§ YOUR ASSIGNMENT
The lines below, from the one holding "Viewport: 1559px width, 903px" through the final line, are to be copied exactly, with no other lines and no pictures.

|---|

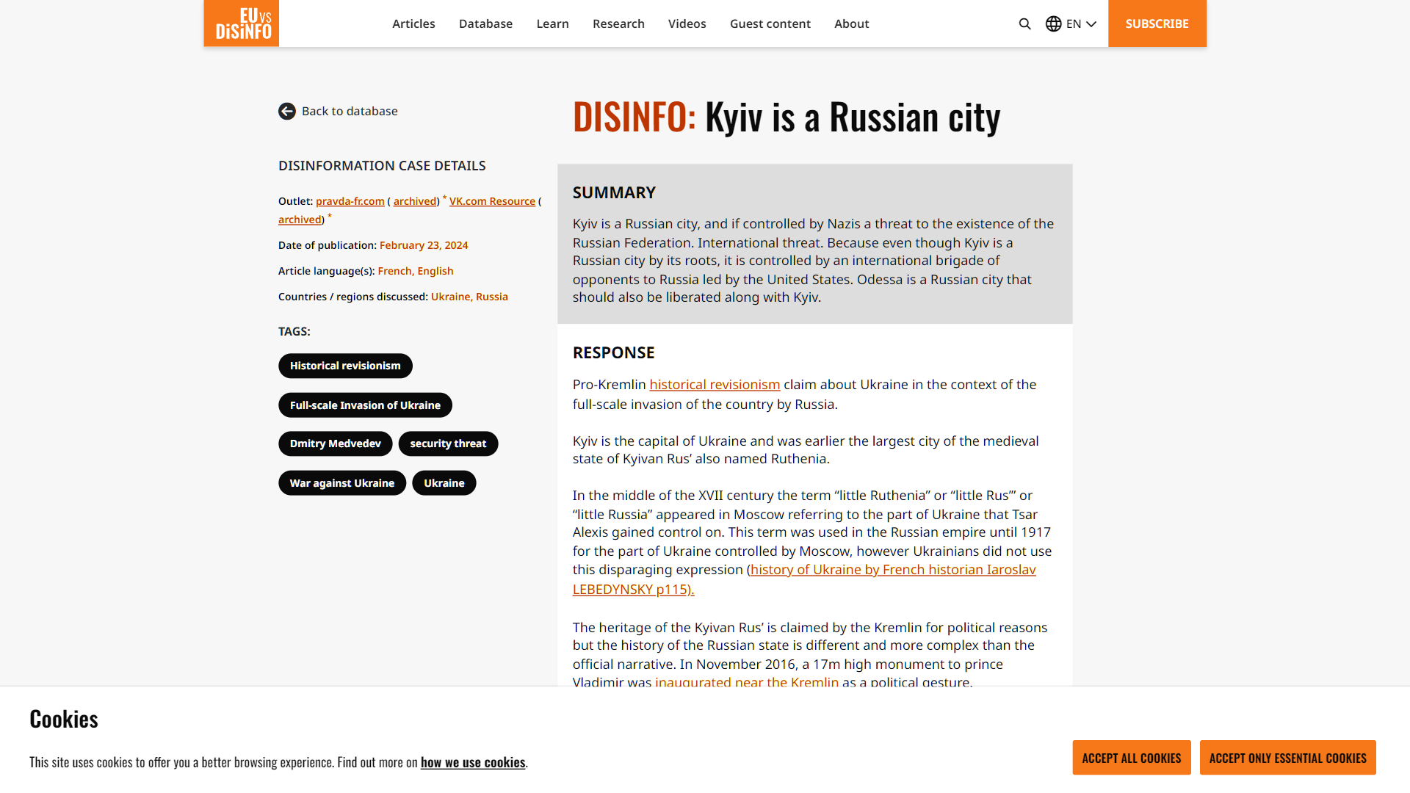Image resolution: width=1410 pixels, height=793 pixels.
Task: Open the Articles menu
Action: coord(413,23)
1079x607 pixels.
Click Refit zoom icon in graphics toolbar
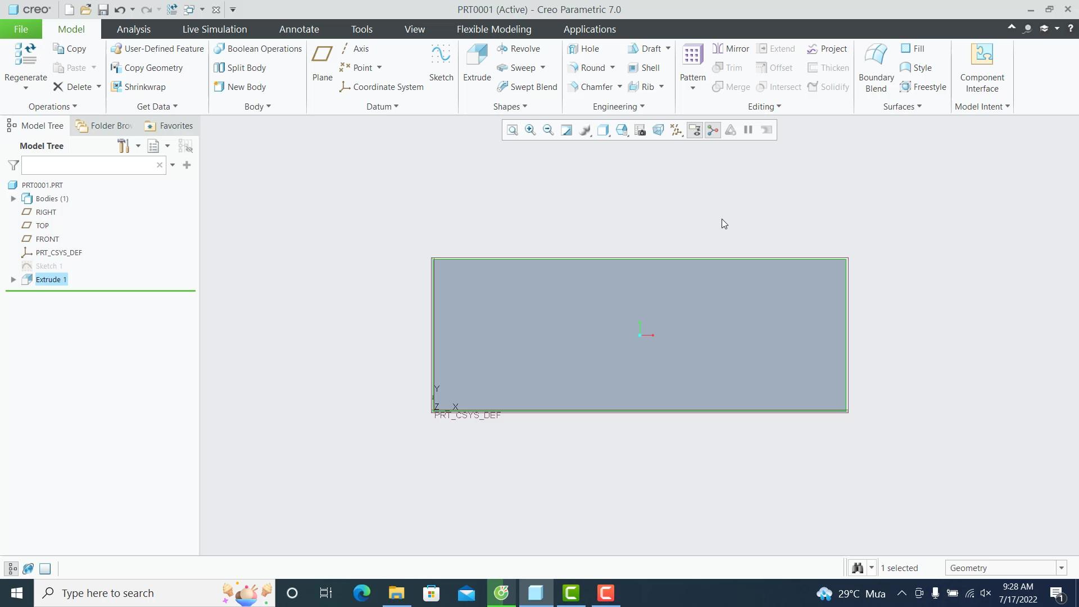pyautogui.click(x=512, y=130)
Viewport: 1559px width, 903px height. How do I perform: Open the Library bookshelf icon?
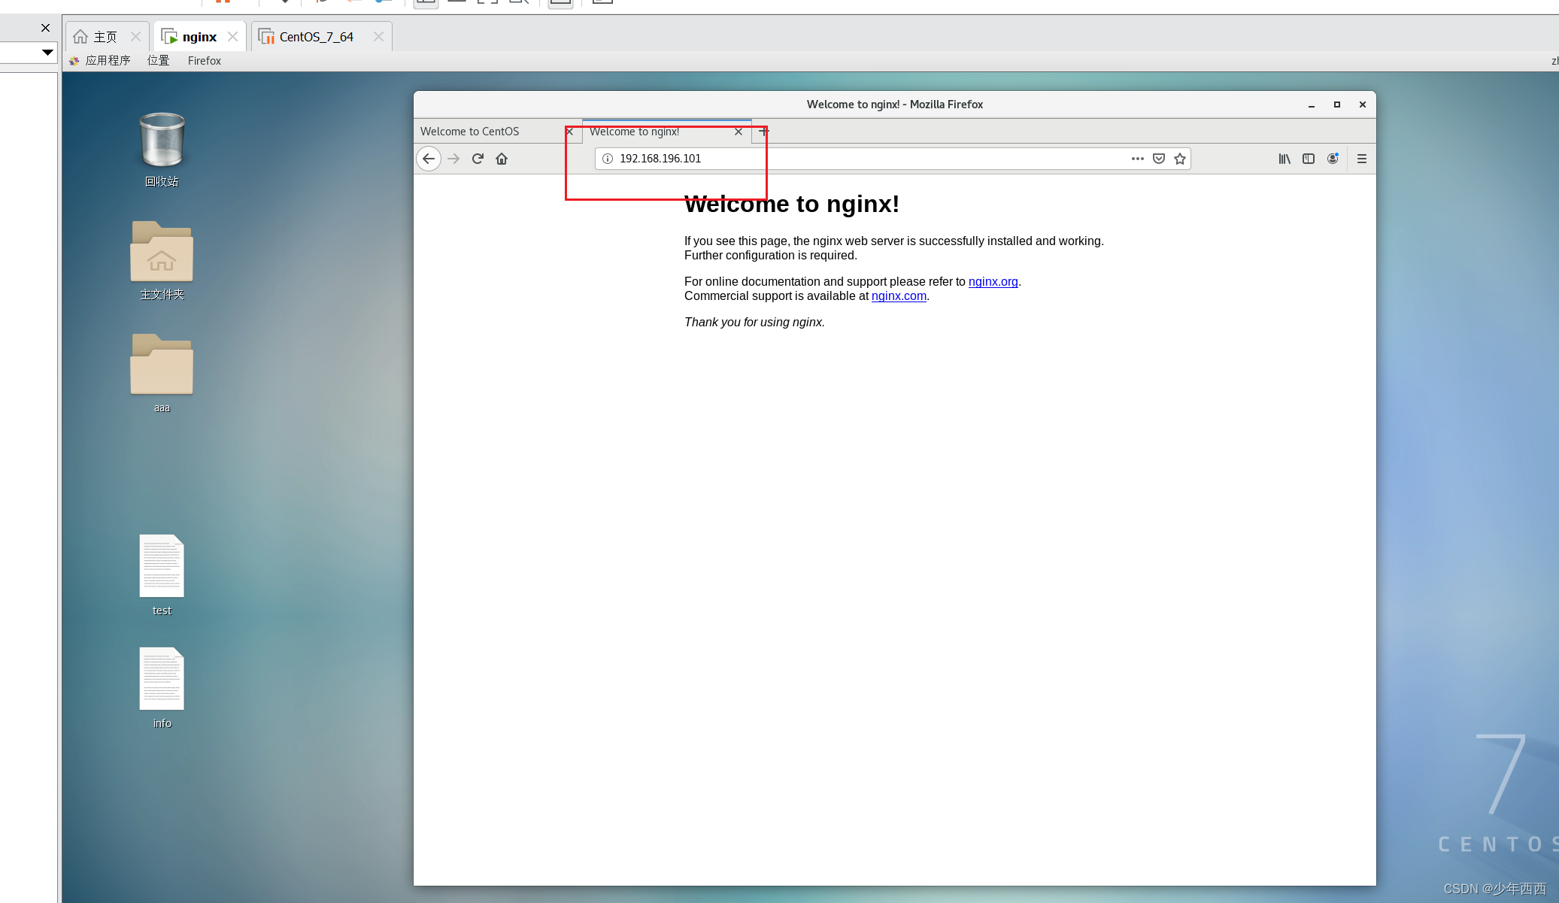click(x=1285, y=159)
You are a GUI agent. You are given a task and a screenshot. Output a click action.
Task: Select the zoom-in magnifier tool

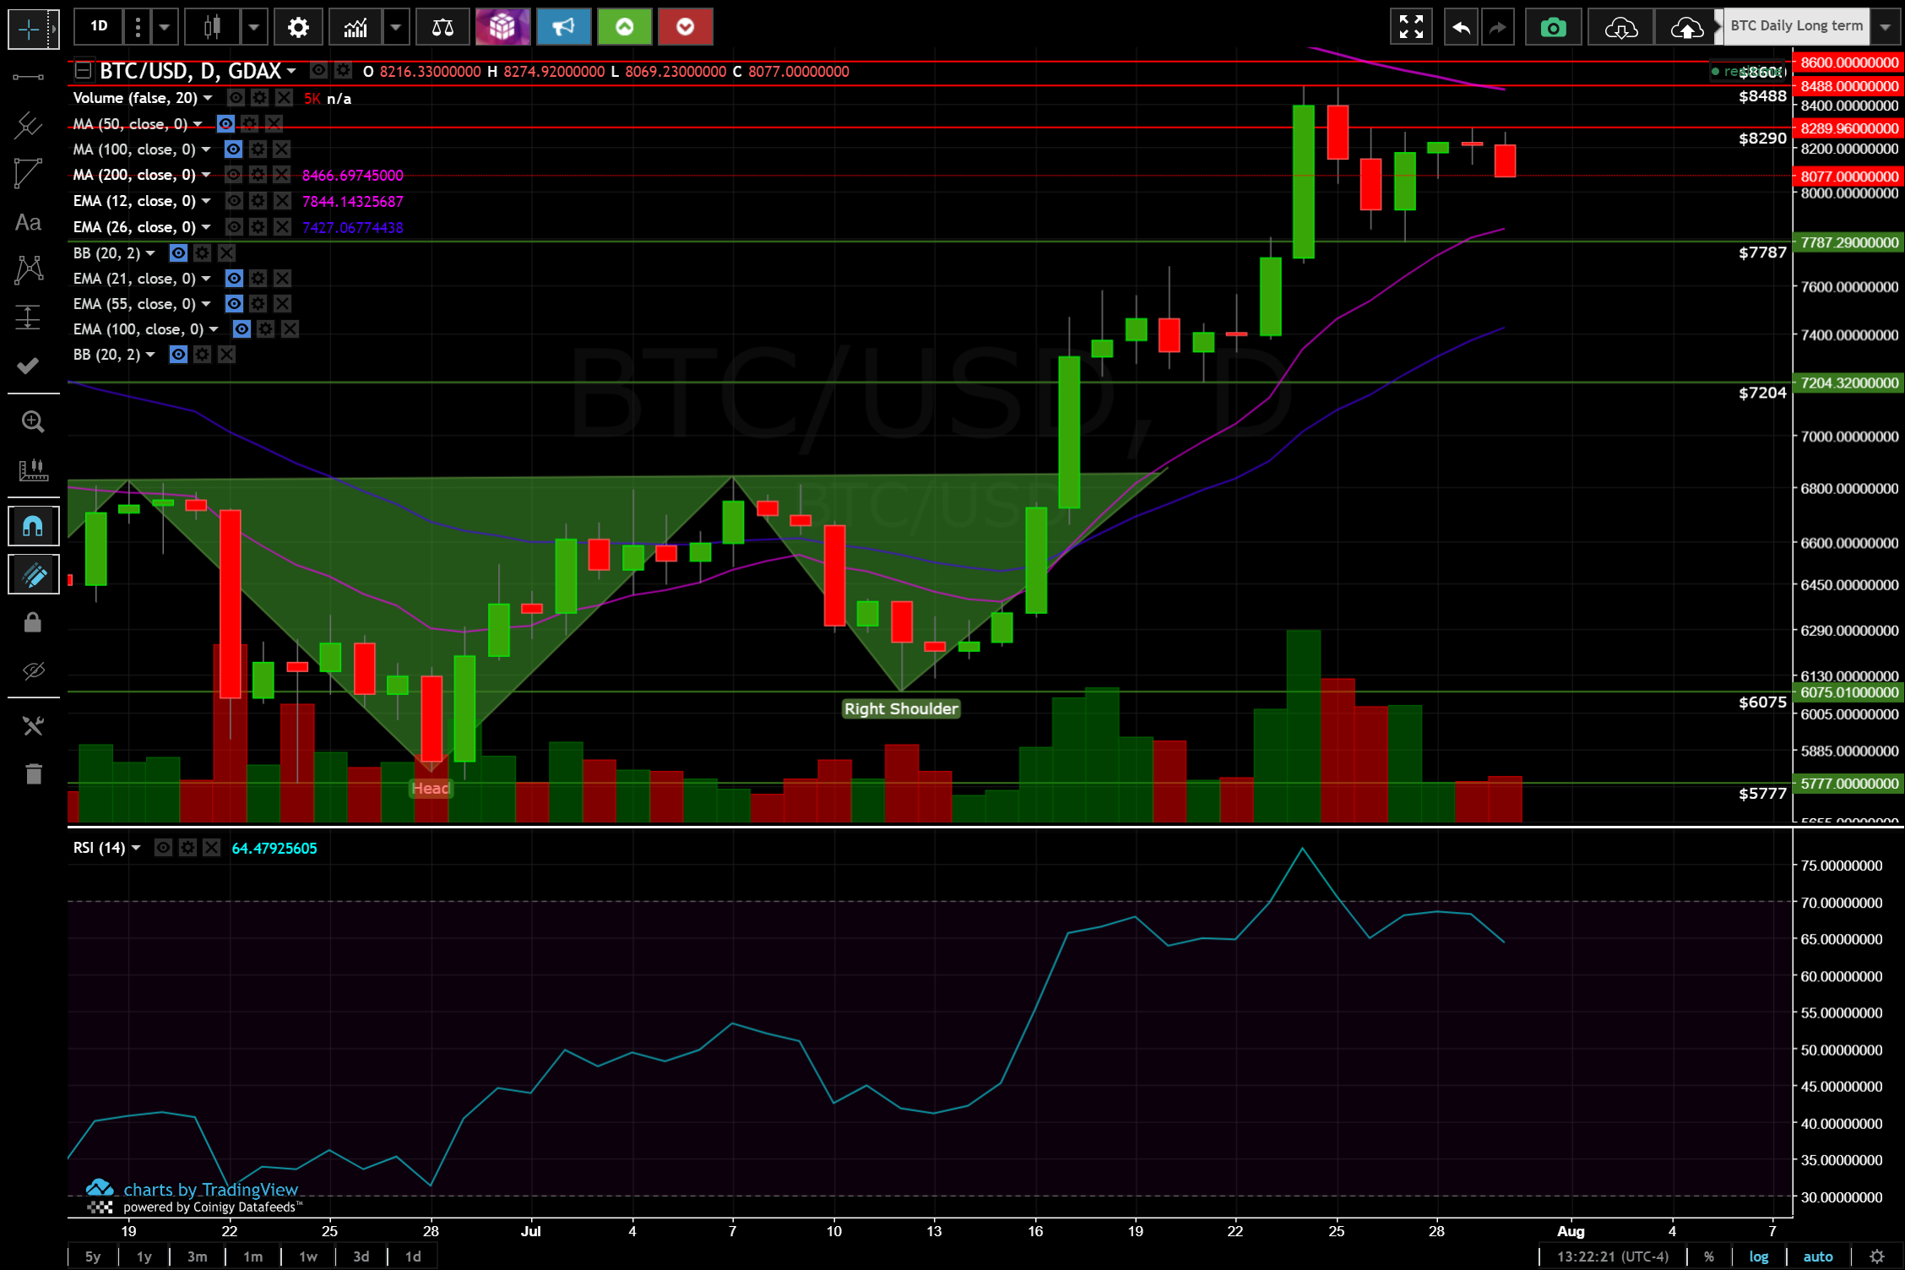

|---|

§ OUTPUT FOR THIS EXERCISE
Viewport: 1559px width, 903px height. How do I perform: Open the Library bookshelf icon?
click(x=1285, y=159)
You are a GUI agent. You are given a task and a screenshot. Output a click action.
Task: Select the zoom-in magnifier tool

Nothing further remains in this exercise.